マスメディアに公平中立なんてものはありませんよ。必ず私意によって動くきます。自然発生的な総体の表出ではなくとても個人的な作為的なものですよ。
ええと、挨拶も無くいきなりうざい語りしてすみません。が、概ねあなたの意見に賛成でしたので書かせてもらいました。
私はTVをあまりみないので報道番組までその有様なのは知りませんでしたが、それとは別にiPhoneのCMを見て「違和感・不快感」を感じましたね。やれ「美しい」だ、やれ「素晴らしい」だ、やれ「革命」だ・・・
そしてそれを語るあの催眠術的な甘ったるい男の声。
なんかこう空に立ち込めるどす黒い雨雲のように見え、とてもじゃないけどそれを観て晴れやかな気分にはなれませんでしたね。

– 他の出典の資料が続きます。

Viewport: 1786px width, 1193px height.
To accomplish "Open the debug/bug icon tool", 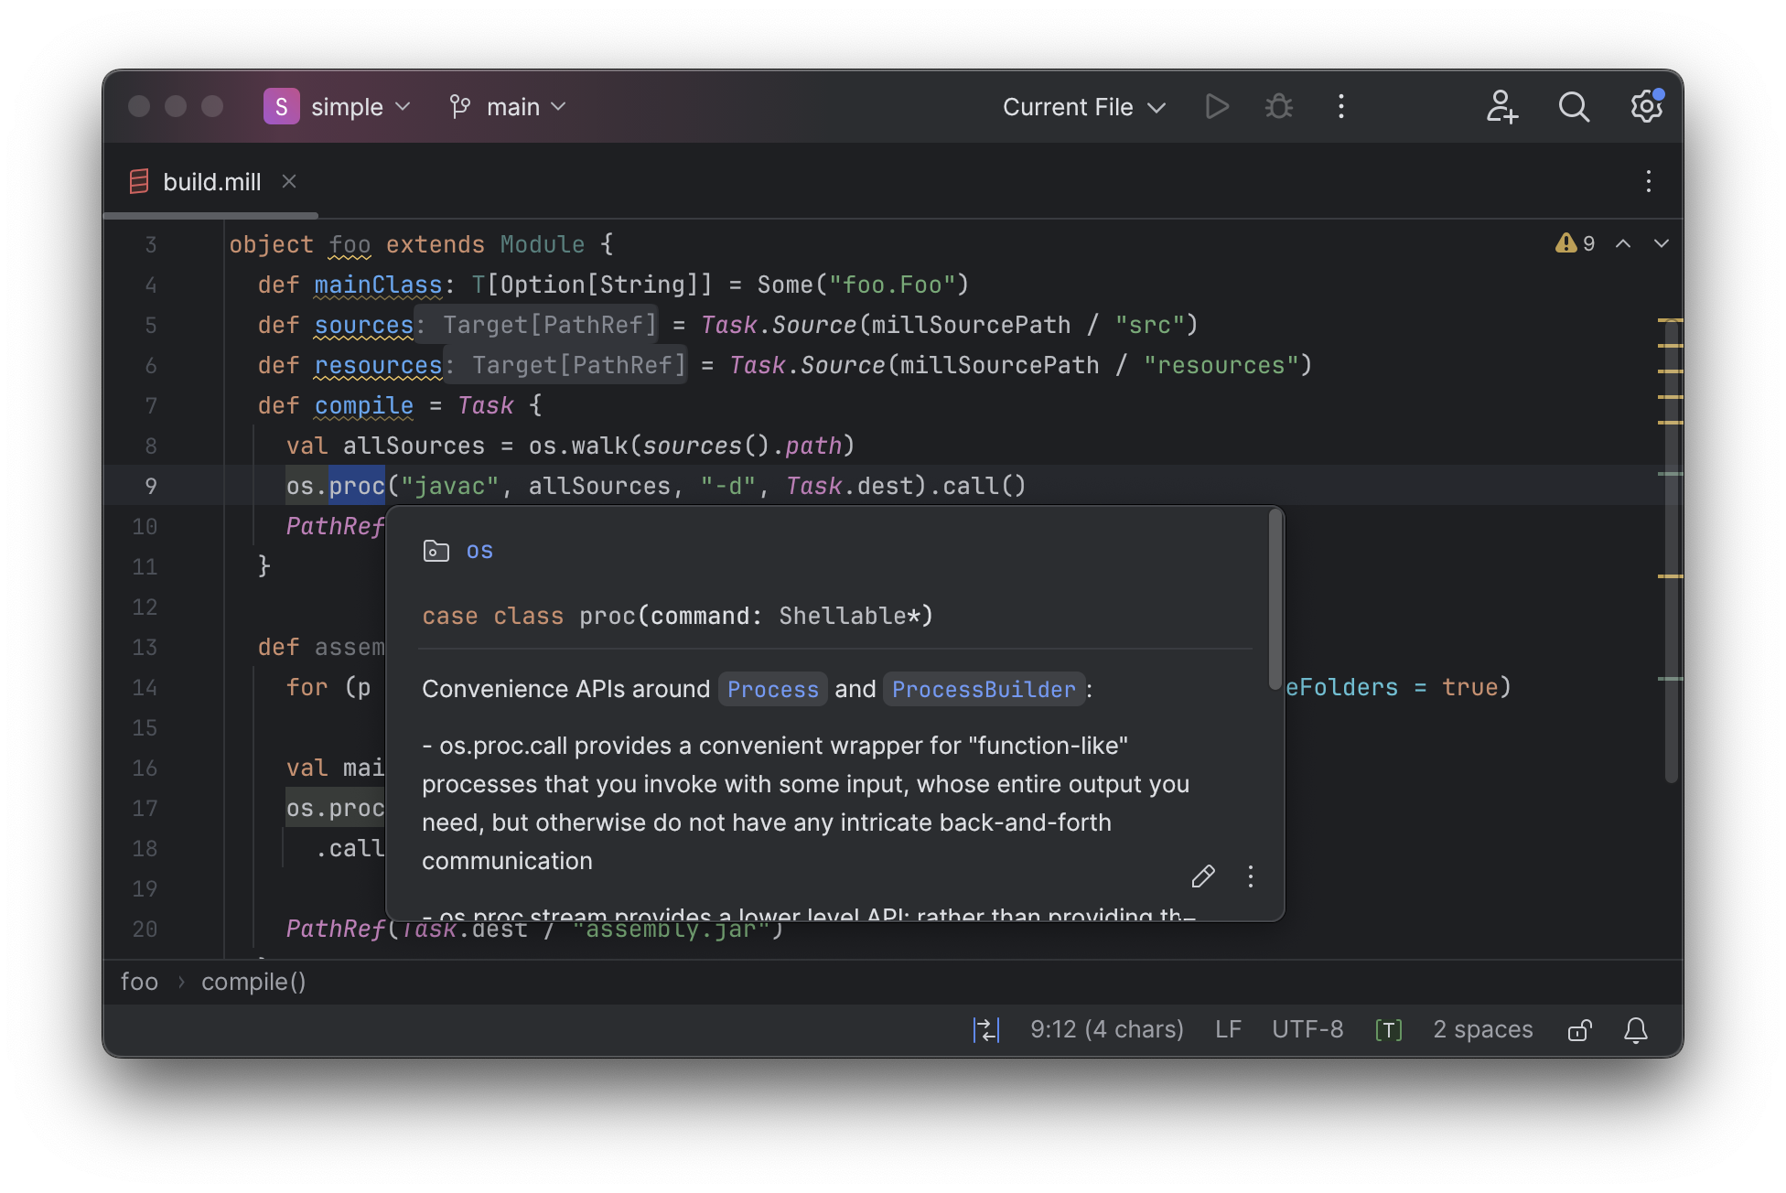I will pyautogui.click(x=1277, y=106).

長々とすいませんでした。邪魔でしたら削除してください。
投稿: NOsaka | 2010/06/05 10:38
NOsaka さん、こんにちは。
コメントをいただき、ありがとうございます。
削除なんてとんでもない。
率直な意見を大切に掲示させていただきます。
私や NOsaka さんに限らず、テレビ報道を胡散臭く思っている人は、今では世間一般では多数はなんじゃないかなと、自分の希望も込めて、思っています。
にもかかわらず、テレビ放送は自局番組の宣伝をいっそう多くしたりと、貴重な電波資源の無駄遣いが目に余ります。
民主党の一部や官僚の一部が考えているように、電波事業が入札制となり、電波資源をもっと有効・有益に使ってくれる企業が使えるようになればなと、淡い期待をしていたのですが、今の民主党では夢のまた夢で終わりそうです。
私が個人的にできることといえば、喜んでテレビを見ている自分の子供に 「これはテレビ局に都合のいい情報だけなんだから、うのみにするんじゃないぞ」 と常日頃から言い聞かせることぐらいしかないのが、歯がゆい限りです。